ARTISTA DEGNO DI RISPETTO
Cash era una figura atipica nella musica popolare americana del XX secolo, pur essendo un cristiano dalle convinzioni evangeliche tradizionali, era rispettato e riverito da icone della cultura alternativa oltre che da importanti figure della cultura dominante. Morto nel 2003, venne sepolto accanto alla moglie June Carter.
SAPEVATE CHE…
Johnny Cash era alto 1 metro e 88.
Era soprannominato Man in Black, anche per via della sua scelta nel look dagli anni Settanta.
Iniziava i suoi concerti con la frase: “Hello, I’ m Johnny Cash“
È stato uno dei pochissimi cantanti ad avere venduto più di novanta milioni di dischi.
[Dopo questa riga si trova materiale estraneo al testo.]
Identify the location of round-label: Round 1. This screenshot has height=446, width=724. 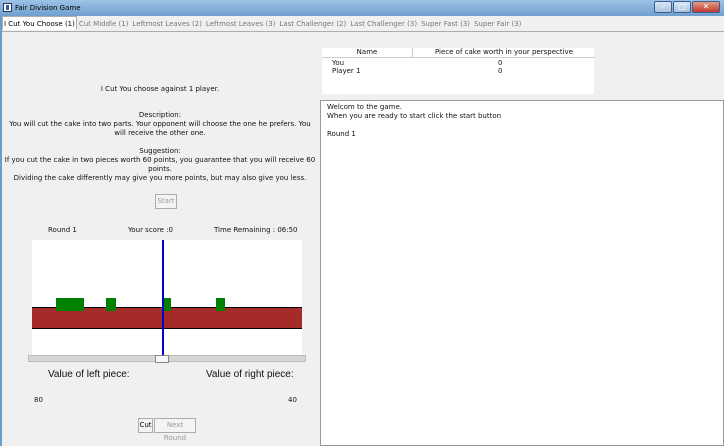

Fu amico di diversi presidenti degli Stati Uniti: da Richard Nixon a Ronald Reagan e George W. Bush.
Fa parte anche della Hollywood Walk of Fame e della Rock and Roll Hall of Fame.
Fu un devoto cristiano.
Si laureò nel 1977 in teologia presso la Scuola Cristiana Internazionale di Teologia.
Nel 2005 uscì un film biografico sulla sua vita, dal titolo Quando l’amore brucia l’anima.